NON : un lien « direct » entre le service et le malaise de l'agent suffit à caractériser son imputabilité au service. Je constate malheureusement que de nombreux rapports de médecins experts de l’administration transmis aux commissions de réforme motivent les avis de rejets d’imputabilité au service d’une pathologie par une absence de lien direct et exclusif. Je m'insurge contre cette interprétation erronée de la règlementation et je profite de cette actualité de droit public pour relever que dans un arrêt du 12 juillet 2016, la Cour administrative d’appel de Nantes vient de rappeler à juste titre que seul un lien direct est nécessaire pour reconnaitre l'imputabilité au service d’une pathologie. Cependant dans ce dossier, il a été jugé que le recteur aurait pris la même décision sur le seul fondement de l'absence d'un lien direct. L'accident cardiaque ayant entraîné le décès de M. F... trouvait sa cause, pour une part prépondérante, dans son état de santé et devait être regardé, alors même qu'il était survenu pendant le service, comme étant sans lien direct avec celui-ci.

==============================

Série d'exercices =>
1. Dans le texte sur l'imputabilité au service, quelle juridiction a rendu l'arrêt du 12 juillet 2016 ?
2. Poursuivez le texte sur l'imputabilité au service à partir de sa dernière phrase.

Données ci-dessous =>
==============================

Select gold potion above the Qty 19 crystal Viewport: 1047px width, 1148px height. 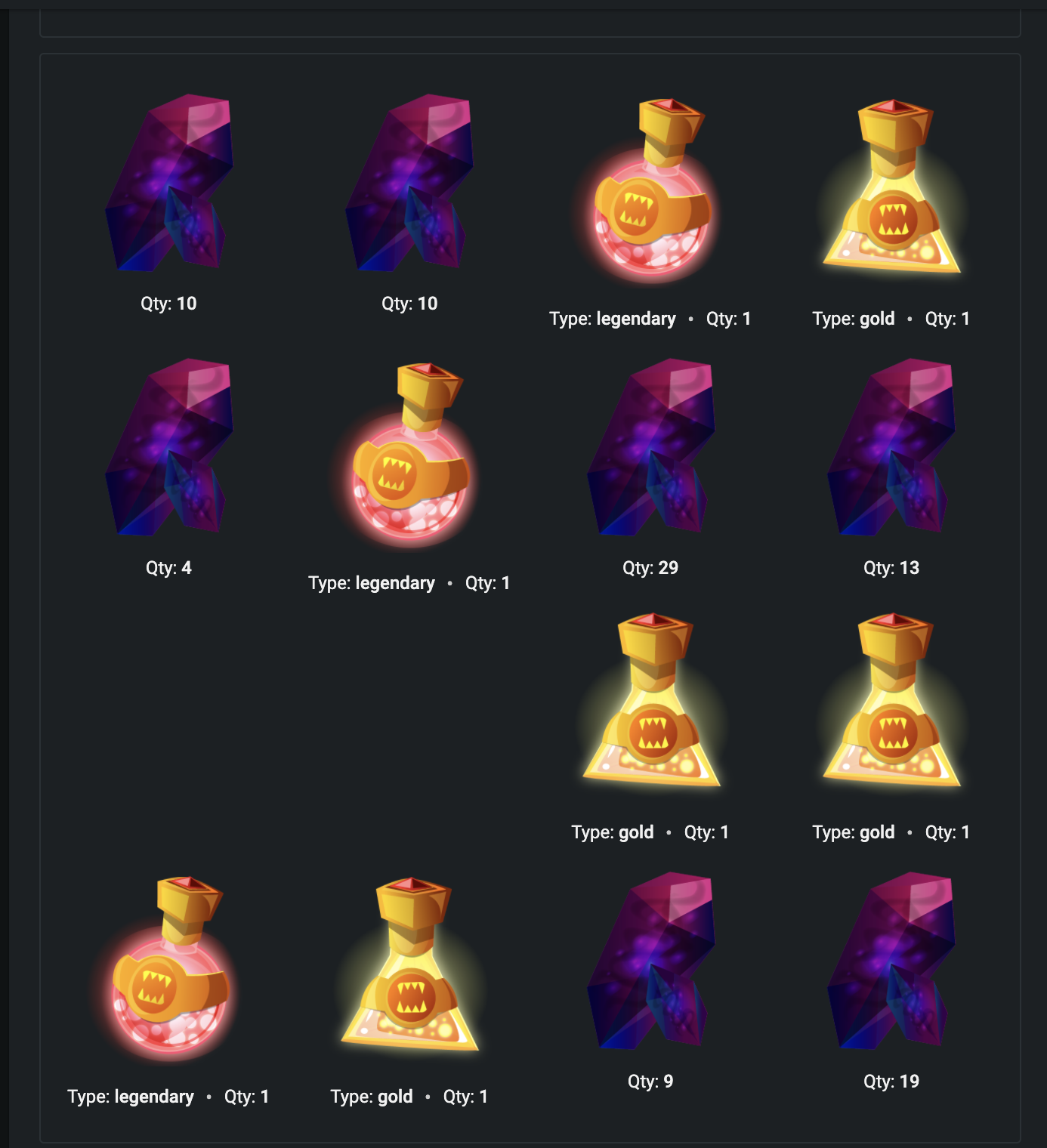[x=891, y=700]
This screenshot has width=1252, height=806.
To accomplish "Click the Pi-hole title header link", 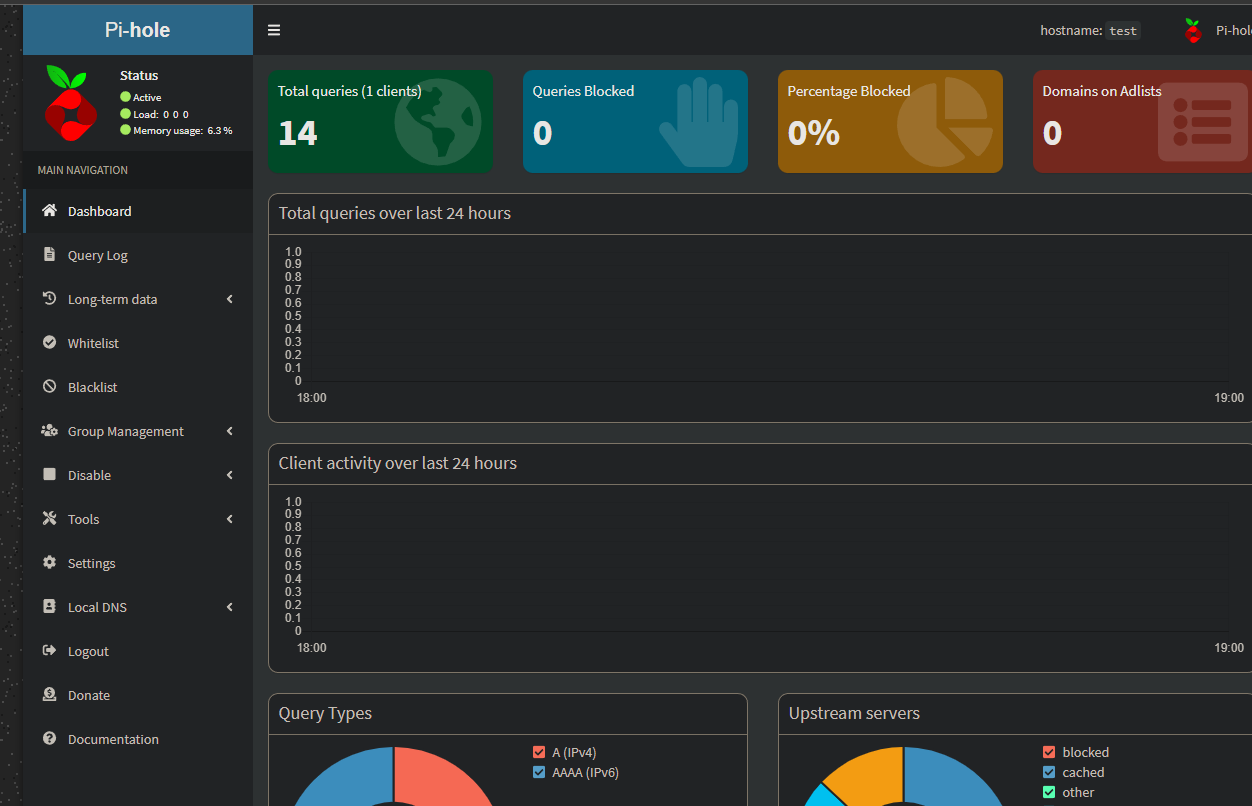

==============================

Réponses par exercice =>
1. La Cour administrative d'appel de Nantes.

2.
En effet, une maladie peut être considérée comme imputable au service lorsqu'elle a un lien direct avec un accident de service. Il est important de signaler, contrairement à ce qu’affirment de trop nombreuses administrations et de nombreux médecins experts dans leurs rapports, à l’appui d’un refus, qu’un lien exclusif n'est pas exigé.

Conseil d'État, 5ème / 4ème SSR, 23/09/2013, 353093

« Le droit, prévu par les dispositions du deuxième alinéa du 2° de l'article 41 de la loi n° 86-33 du 9 janvier 1986 portant dispositions statutaires relatives à la fonction publique hospitalière, d'un fonctionnaire hospitalier en congé de maladie à conserver l'intégralité de son traitement en cas de maladie provenant d'un accident survenu dans l'exercice ou à l'occasion de ses fonctions est soumis à la condition que la maladie mettant l'intéressé dans l'impossibilité d'accomplir son service soit en lien direct, mais non nécessairement exclusif, avec un accident survenu dans l'exercice ou à l'occasion de ses fonctions. »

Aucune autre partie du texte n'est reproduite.